例えば、自宅として使っている土地が300㎡であれば特例の範囲内ですが、賃貸用土地の場合は同じ面積でも限度を超える可能性があります。
複数の土地を所有している場合は合計して判断する
複数の土地がある場合、小規模宅地等の特例は土地ごとに「○坪まで」と単純に分けて考えるわけではありません。対象となる土地の種類や利用状況を確認し、限度面積の範囲内で適用します。
例えば、A土地が100㎡、B土地が150㎡あり、どちらも亡くなった方の居住用として認められる場合、合計250㎡として330㎡の範囲内に収まるため適用できる可能性があります。
一方で、A土地は自宅用、B土地は貸付用など用途が異なる場合、それぞれ異なる計算方法になります。
160坪の土地は小規模宅地等の特例が使えないのか
160坪の土地だから必ず小規模宅地等の特例が使えないというわけではありません。
例えば、自宅の土地が160坪(約528㎡)ある場合、330㎡を超える部分については特例の対象外になりますが、330㎡分については適用できる可能性があります。
つまり、土地全体が大きい場合でも、上限面積まで完全に対象外になるのではなく、条件を満たした部分について減額を受けられる場合があります。
ただし、土地の分け方や相続人の取得方法によって計算結果が変わるため、具体的な判断には専門家への確認が必要です。
小規模宅地等の特例を利用するための主な条件
面積条件を満たしていても、誰が相続するかや土地の利用状況によっては特例を利用できない場合があります。
- 亡くなった方が住んでいた土地であるか
- 相続人がその土地をどのように取得するか
- 相続後も一定期間利用条件を満たすか
- 申告期限までに相続税申告を行うか
例えば、亡くなった親の自宅を同居していた子どもが相続する場合と、別居していた親族が相続する場合では条件が異なることがあります。

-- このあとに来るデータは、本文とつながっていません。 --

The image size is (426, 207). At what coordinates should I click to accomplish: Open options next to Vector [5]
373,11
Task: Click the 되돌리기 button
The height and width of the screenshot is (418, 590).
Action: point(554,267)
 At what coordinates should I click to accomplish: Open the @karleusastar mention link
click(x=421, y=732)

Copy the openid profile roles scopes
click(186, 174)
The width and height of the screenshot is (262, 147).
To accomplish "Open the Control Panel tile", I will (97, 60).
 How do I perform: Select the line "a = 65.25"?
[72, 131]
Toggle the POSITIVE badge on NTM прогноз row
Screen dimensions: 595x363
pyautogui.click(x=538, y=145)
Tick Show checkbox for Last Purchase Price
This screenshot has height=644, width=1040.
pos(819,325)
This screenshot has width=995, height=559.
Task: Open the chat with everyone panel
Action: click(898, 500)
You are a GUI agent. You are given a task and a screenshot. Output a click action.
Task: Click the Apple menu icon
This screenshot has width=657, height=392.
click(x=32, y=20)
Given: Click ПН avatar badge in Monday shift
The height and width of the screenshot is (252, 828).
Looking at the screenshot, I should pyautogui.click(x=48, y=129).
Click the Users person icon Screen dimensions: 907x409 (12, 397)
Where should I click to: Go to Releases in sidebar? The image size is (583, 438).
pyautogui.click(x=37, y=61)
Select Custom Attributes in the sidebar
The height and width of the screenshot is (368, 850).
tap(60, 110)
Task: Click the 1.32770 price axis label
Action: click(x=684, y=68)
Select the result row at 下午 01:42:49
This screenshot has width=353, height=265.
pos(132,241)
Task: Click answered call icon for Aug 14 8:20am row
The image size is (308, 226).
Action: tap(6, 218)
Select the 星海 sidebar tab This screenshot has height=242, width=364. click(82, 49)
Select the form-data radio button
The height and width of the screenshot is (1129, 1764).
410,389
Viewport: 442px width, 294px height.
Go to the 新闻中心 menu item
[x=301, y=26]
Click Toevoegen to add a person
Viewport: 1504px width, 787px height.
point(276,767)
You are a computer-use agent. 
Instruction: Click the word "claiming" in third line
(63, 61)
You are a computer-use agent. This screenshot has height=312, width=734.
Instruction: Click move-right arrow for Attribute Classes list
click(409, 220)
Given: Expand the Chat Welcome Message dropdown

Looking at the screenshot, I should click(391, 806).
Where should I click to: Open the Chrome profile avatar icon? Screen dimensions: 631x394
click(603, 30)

土地の面積だけを見て判断すると、適用できると思っていた制度が使えない可能性もあるため注意が必要です。
相続前から確認しておくべきポイント
小規模宅地等の特例は、相続発生後に考えるだけではなく、生前から確認しておくことが重要です。
土地が複数ある場合は、それぞれの土地の登記内容、利用状況、誰が相続する予定なのかによって税額が大きく変わる可能性があります。
例えば、自宅以外にも土地を所有している場合、どの土地を誰が相続するかによって小規模宅地等の特例の効果が変わることがあります。
まとめ|小規模宅地等の特例は坪数だけでは判断できない
小規模宅地等の特例は「90坪まで」というような単純な基準ではなく、土地の種類ごとに㎡単位で限度面積が決められています。
複数の土地を所有している場合も、土地の用途や相続方法によって適用できる範囲が変わります。また、160坪のような広い土地でも、条件を満たせば一部について特例を利用できる可能性があります。
相続税対策では、土地の面積だけで判断せず、土地の利用状況や相続人の状況を含めて確認することが大切です。複雑なケースでは税理士などの専門家に相談し、適用できる制度を正しく活用しましょう。